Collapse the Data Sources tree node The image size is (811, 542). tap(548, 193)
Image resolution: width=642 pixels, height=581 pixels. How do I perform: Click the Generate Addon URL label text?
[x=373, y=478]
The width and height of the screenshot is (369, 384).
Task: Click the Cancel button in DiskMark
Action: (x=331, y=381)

----------

Print out every record, character for character.

EXERCISE OUTPUT ::
Collapse the Data Sources tree node The image size is (811, 542). tap(548, 193)
Image resolution: width=642 pixels, height=581 pixels. How do I perform: Click the Generate Addon URL label text?
[x=373, y=478]
The width and height of the screenshot is (369, 384).
Task: Click the Cancel button in DiskMark
Action: (x=331, y=381)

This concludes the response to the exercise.